Question

A cantilever beam of length 0.3 m is subjected to a uniformly distributed load \( C = 10 \, \text{kN/m} \), as shown in the figure. The bending (flexural) rigidity of the beam is 5000 Nm\(^2\). Neglecting the self-weight of the beam, the magnitude of beam curvature in m\(^{-1}\) at the fixed end is 

• A. 1.10
• B. 0.02
• C. 0.09
• D. 0.05

Hint:

To calculate curvature in a beam under a uniform load, use \( \kappa = \frac{M(x)}{EI} \), where \( M(x) \) is the bending moment and \( EI \) is the bending rigidity.

Answer 1

The Correct Option is C

The beam is subjected to a uniformly distributed load, and we are tasked with finding the curvature at the fixed end of the cantilever beam.
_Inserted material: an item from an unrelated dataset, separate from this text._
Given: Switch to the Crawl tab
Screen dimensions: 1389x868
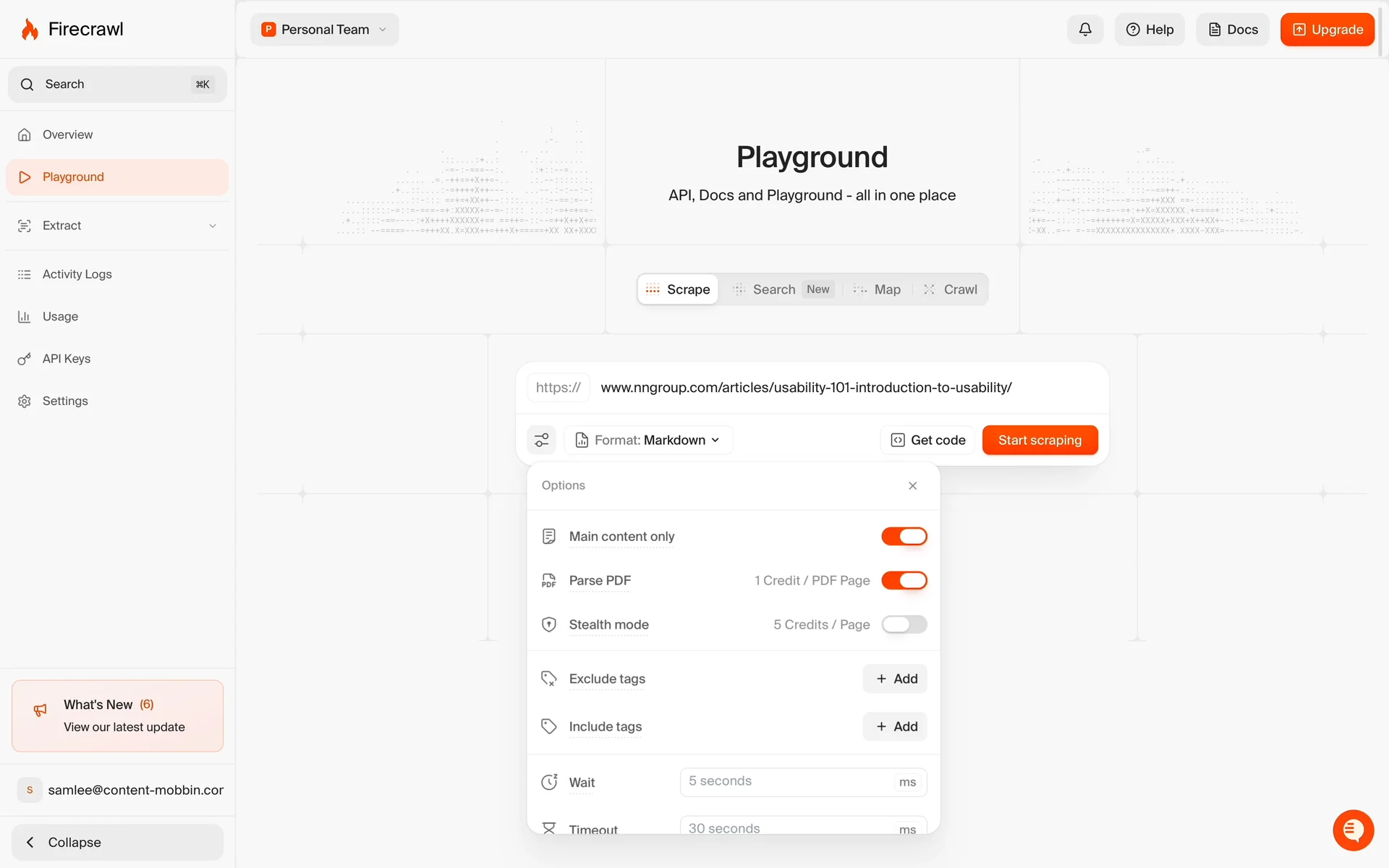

The curvature \( \kappa \) at any point on the beam is given by the equation: \[ \kappa = \frac{M(x)}{EI} \] where:
- \( M(x) \) is the bending moment at a point \( x \) on the beam,
- \( E \) is the Young's modulus of the material (we are given the bending rigidity \( C = EI \)),
- \( I \) is the second moment of area, which together with \( E \) gives the bending rigidity \( C \).
Step 1: Calculate the bending moment For a cantilever beam with a uniformly distributed load \( C \), the bending moment at a distance \( x \) from the fixed end is: \[ M(x) = \frac{C x^2}{2} \] Substituting \( C = 10 \, \text{kN/m} \) and \( x = 0.3 \, \text{m} \): \[ M(0.3) = \frac{10 \times (0.3)^2}{2} = \frac{10 \times 0.09}{2} = 0.45 \, \text{kN}\cdot\text{m}. \] Step 2: Calculate the curvature at the fixed end The bending rigidity is given as \( C = 5000 \, \text{Nm}^2 \). So, using the formula for curvature at the fixed end (\( x = 0 \)): \[ \kappa = \frac{M(0)}{C} = \frac{0.45}{5000} = 0.00009 \, \text{m}^{-1}. \] Thus, the magnitude of the curvature at the fixed end is \( 0.09 \, \text{m}^{-1} \), so the correct answer is (C).